We place so much emphasis on things that we created as a species as though they’re the be all and end all despite the fact that, when humankind gets wiped out, all of our stupid, insignificant ideas will get wiped out too. They’re as fallible and transient as we are.
I won’t say that monogamy doesn’t have its benefits. It absolutely does. A stable upbringing for children is the most pertinent. There can’t be too much opposition to the suggestion that a child stands a far better chance in life when he or she grows up in a household with two parents that are strong together. I think there’s a lot to be said for the feeling of being emotionally invested in a person too. I’ve found I’ve felt great inside in the past when there has been one object of my affection, I’ve been the object of hers, and there have been no troubles. Those fleeting times, I admit, have always felt nice. They never last though.
I take issue with the fact that monogamy always ends up requiring effort and compromise. The latter especially grates on me. Compromise: the art of finding a middle ground that neither party wanted in the first place and grudgingly accepts so peace can be kept. This is where the idea of monogamy falls on its face. People aren’t really designed to tread upon the same path as one another. Each person has their own path to walk. It’s often the case in relationships that one or both parties must leave their path in order to walk on another. It seems fine for a while because you have this incredible companion—until the less desirable traits of the companion make themselves known or the companion wants to switch to a different path that doesn’t look so inviting to you and vice versa. Honestly, I’m exhausted just writing all of this!
I won’t discount the notion that monogamy sounds appealing to many because of this fear many have about growing old alone, as though that’s somehow the worst fate that can befall a person.

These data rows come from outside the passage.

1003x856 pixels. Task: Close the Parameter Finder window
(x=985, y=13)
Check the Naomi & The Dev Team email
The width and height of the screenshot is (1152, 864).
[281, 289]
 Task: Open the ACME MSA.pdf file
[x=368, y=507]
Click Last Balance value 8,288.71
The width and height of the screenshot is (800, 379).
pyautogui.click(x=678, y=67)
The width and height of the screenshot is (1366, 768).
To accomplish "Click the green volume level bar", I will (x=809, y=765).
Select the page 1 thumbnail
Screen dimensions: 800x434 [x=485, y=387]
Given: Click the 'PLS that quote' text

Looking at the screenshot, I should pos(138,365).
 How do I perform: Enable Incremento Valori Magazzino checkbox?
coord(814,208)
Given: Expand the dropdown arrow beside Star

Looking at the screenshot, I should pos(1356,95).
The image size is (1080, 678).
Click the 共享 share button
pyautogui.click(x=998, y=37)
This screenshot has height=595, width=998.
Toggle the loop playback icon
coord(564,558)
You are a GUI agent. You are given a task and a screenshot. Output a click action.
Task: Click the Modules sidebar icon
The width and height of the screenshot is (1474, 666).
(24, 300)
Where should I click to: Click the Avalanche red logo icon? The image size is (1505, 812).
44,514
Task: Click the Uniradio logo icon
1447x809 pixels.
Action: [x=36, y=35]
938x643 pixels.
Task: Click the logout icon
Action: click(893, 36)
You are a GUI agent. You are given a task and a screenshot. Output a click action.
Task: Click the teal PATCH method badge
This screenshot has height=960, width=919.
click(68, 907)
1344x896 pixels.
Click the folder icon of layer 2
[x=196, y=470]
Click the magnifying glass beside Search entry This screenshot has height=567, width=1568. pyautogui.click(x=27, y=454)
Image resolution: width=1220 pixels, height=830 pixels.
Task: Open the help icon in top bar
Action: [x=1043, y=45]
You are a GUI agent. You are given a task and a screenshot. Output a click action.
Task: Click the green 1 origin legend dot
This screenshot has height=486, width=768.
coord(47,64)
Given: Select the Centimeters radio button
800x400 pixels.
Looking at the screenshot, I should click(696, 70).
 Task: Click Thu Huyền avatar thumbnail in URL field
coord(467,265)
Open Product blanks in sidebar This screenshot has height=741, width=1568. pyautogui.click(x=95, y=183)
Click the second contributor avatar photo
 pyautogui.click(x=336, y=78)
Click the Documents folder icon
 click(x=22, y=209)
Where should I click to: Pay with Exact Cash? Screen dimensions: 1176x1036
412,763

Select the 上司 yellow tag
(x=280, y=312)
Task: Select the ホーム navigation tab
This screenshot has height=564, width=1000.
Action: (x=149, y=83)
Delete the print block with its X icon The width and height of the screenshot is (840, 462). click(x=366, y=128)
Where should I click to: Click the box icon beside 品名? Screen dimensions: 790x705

There’s also the fact that living as a single person seems to be made more difficult by the system, as though the system is actively trying to coerce people into relationships. I can only speak for the UK, but there are marriage allowances (!), council tax will cost more for a single person than it will per person for two people cohabiting, and they’ve introduced bedroom tax to those who live in council houses and have empty bedrooms on the premises. They are just a few of the ways in which it seems the system is penalising single people. I see no common-sense reason why two people who decide to be together should have it easier than those who decide they wish to be single.
Why is monogamy so heavily pushed onto us? What’s the true agenda behind it? Are we easier to keep track of if we’re all coupled off or something? I don’t know. I don’t know what the world seems to have against polygamy. The spread of sexually transmitted diseases is probably the best argument against it and that’s why the message of safe sex should be pushed hard to kids the moment they arrive at secondary school. That alone isn’t a justification though when so many people end up in unhappy relationships and marriages that are notoriously difficult to break free from.
My final word on monogamy is that, right now, it isn’t for me. It’s too possessive and restrictive for me to feel comfortable with. The evidence to back that up is in my own experiences and seeing other people suffer in theirs. Maybe I’ll change my mind one day, it just won’t be any time soon.